Sophal Ear On Public Speaking:
When I describe my personal experience to audiences, I think that they can relate to the fact that I grew up poor, I was on welfare, I had, for example, an incident where
my Kindergarten teacher would send back a note through my backpack in France. And my mom would throw it away because she didn’t read it or she couldn’t read French. And then finally she was accosted and told that I wasn’t wearing underwear to school. And you know, it’s not a cultural thing . . . my mom said, “We don’t have money for underwear.”
And I think audiences generally relate to that when I say that it was “the case of the missing underpants.” Because it’s really how we were able to clothe ourselves that winter when the
teacher found, you know, collected from the community bags of clothes for our
family. That’s an experience that is not unique to me. Millions of people have undergone that. And audiences who haven’t should hear about that.
What’s the Significance?
The frequency and sophistication of advertising is increasing by the second. From every direction, messages cloaked in casual, friendly, story-like language attempt to cajole, seduce, or guilt us into action. Journalism, too, has become so politicized that we scan every article for subtext, for hidden intention. Like children, we’ve become highly sensitive instruments for detecting deception. Oversensitive, even, viz. this article (and subsequent retraction) about corrupt charities.

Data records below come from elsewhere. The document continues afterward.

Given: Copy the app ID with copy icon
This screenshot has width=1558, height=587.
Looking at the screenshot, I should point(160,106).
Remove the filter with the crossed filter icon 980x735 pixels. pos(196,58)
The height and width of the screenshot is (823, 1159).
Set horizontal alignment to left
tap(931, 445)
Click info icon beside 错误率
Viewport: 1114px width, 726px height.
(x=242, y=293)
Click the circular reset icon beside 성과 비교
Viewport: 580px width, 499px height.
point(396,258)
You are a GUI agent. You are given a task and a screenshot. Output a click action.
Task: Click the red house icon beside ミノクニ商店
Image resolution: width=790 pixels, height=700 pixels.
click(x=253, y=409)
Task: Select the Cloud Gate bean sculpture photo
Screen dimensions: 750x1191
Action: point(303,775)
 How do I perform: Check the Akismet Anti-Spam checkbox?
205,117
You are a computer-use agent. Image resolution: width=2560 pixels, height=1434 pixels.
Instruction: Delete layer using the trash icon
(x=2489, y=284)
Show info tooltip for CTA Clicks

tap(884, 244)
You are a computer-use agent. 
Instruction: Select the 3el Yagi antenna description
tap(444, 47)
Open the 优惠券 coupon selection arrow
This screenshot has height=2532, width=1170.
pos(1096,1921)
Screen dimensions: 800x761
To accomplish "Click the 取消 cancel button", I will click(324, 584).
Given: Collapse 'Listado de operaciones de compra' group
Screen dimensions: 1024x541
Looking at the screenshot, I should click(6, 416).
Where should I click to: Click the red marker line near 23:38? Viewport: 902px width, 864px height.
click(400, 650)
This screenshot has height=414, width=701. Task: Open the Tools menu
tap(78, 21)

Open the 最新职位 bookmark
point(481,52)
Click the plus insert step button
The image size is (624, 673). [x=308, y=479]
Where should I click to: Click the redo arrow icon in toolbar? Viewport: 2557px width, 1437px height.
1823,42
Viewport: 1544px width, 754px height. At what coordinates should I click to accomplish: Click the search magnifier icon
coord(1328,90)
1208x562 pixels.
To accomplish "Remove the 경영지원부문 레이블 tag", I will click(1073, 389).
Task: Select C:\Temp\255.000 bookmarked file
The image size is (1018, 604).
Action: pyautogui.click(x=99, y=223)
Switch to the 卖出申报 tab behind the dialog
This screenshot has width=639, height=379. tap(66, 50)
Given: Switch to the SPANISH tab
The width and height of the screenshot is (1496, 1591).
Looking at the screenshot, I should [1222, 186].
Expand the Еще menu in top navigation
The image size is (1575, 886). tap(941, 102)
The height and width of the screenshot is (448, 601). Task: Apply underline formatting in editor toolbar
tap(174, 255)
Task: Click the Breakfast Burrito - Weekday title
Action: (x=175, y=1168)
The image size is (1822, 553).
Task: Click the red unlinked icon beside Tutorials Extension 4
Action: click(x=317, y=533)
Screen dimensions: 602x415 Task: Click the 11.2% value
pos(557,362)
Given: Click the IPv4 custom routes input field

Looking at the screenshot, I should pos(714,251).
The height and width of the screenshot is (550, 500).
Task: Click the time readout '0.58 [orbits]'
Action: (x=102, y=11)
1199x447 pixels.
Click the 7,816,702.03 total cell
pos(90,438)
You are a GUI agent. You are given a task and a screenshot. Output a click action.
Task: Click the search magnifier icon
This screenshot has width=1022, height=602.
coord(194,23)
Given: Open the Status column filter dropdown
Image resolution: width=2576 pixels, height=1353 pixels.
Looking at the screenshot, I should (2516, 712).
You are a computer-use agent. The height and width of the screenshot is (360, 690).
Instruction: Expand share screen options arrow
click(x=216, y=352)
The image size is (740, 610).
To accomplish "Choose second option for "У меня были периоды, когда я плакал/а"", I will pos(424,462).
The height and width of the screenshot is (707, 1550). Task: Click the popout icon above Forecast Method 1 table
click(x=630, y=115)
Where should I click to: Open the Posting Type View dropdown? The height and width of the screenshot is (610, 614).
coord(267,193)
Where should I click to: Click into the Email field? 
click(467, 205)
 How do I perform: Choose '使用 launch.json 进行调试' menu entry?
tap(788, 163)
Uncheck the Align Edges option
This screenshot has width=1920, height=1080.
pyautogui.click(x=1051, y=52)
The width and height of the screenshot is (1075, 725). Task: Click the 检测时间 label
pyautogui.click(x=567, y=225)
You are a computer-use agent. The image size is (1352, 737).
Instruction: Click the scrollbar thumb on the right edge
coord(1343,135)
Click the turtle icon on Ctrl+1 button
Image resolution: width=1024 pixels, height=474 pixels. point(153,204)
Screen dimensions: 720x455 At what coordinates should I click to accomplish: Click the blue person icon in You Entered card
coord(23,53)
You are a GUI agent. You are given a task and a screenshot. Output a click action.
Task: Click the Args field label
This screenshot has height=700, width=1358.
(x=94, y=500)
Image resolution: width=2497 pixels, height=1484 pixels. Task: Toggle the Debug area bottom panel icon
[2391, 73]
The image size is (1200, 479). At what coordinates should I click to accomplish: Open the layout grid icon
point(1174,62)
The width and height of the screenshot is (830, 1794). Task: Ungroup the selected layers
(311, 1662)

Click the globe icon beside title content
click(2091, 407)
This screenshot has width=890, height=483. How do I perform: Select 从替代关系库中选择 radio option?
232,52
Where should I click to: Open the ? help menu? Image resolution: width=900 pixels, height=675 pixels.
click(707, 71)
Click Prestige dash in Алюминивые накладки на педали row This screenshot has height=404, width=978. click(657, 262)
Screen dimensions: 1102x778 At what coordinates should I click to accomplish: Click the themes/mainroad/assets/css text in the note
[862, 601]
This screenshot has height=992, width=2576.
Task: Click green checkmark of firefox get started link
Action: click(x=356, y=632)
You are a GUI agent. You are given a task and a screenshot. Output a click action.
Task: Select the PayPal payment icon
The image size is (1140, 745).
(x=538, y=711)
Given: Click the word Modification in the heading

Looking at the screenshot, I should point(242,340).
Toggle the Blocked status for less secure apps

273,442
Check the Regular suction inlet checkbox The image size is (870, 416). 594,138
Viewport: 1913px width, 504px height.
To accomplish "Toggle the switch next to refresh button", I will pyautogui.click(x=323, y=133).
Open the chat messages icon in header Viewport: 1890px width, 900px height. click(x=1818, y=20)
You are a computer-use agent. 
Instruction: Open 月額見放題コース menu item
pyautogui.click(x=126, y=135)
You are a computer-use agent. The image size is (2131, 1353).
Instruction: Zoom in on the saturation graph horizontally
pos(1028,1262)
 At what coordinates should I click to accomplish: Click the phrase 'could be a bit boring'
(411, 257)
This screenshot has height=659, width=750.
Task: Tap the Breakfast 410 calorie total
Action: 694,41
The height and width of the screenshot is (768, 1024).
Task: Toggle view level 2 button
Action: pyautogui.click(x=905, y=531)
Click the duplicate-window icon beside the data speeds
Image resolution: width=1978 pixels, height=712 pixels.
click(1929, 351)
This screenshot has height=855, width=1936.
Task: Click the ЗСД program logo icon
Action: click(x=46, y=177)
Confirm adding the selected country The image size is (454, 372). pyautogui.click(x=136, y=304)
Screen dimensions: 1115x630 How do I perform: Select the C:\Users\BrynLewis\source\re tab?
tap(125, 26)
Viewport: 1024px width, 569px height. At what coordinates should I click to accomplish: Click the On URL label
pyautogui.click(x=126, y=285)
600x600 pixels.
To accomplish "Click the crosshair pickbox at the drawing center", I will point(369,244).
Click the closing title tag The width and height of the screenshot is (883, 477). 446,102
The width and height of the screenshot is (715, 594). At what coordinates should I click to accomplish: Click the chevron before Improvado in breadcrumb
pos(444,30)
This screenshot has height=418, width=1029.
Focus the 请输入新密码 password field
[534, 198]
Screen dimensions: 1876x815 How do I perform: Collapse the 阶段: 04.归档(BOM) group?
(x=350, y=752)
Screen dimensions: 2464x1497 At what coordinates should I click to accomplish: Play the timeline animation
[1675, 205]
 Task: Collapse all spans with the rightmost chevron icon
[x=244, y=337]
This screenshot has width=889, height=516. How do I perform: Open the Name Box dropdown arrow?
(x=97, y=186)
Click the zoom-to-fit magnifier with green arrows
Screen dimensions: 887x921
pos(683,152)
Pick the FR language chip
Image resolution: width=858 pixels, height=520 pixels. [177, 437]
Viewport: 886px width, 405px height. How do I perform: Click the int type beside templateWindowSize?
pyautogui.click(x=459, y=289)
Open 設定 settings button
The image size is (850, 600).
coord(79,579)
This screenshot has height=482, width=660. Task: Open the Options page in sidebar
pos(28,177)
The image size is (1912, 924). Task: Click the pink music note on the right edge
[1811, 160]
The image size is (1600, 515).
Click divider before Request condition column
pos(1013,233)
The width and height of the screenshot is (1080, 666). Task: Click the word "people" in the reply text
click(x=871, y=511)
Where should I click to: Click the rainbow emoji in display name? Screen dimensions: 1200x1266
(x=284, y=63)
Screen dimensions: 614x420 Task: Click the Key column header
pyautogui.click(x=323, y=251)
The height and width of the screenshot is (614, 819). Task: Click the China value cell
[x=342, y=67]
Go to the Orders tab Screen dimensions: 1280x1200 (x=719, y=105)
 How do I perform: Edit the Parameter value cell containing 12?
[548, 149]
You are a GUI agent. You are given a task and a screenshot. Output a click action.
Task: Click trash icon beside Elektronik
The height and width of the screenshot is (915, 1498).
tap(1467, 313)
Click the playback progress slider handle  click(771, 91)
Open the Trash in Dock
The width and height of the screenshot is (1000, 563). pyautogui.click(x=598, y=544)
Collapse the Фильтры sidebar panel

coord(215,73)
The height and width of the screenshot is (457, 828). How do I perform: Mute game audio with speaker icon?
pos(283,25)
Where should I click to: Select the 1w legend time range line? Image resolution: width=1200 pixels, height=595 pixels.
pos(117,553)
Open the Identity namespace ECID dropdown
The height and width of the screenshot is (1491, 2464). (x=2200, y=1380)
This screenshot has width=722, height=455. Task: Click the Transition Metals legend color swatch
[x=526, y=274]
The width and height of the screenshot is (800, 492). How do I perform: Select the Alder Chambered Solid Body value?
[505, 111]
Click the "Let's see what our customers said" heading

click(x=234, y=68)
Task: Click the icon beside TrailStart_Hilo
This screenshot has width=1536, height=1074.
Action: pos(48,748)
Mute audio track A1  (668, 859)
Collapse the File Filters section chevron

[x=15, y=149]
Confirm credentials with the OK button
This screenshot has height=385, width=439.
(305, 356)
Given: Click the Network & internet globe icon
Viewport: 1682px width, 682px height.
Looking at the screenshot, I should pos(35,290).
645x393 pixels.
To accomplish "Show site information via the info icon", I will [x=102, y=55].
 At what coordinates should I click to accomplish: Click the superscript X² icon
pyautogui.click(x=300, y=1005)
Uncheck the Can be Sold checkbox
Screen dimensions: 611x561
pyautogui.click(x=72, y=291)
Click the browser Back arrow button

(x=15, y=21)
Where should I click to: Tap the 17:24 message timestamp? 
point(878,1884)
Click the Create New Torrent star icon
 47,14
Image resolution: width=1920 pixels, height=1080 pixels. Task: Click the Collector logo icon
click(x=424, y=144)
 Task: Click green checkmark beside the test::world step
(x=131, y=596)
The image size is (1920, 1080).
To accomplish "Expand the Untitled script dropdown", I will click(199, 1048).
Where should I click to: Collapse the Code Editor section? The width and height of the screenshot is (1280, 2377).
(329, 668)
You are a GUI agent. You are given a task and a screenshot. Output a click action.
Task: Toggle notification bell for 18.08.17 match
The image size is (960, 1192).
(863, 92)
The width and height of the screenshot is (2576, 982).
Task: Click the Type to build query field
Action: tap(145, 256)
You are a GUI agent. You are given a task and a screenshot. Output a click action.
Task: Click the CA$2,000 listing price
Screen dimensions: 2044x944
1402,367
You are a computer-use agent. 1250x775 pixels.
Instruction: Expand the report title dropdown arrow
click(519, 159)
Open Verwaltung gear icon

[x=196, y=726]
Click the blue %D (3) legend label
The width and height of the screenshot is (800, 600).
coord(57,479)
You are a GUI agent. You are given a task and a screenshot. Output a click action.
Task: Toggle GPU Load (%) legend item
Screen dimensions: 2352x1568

Good storytelling, sadly, isn’t enough anymore to penetrate our bristling defenses. The storyteller matters, too. Bono will not end poverty and war, however sincere he might be. What the world needs now – and just might be able to listen to – are humanitarian ambassadors like Sophal Ear, who have experienced atrocity and devoted their lives to doing something about it.
*This rhetorical 'we' is addressed to people who have never known war or unspeakable atrocity.
Disclaimer: The views expressed in this article are those of the author and Sophal Ear, not of the US Government.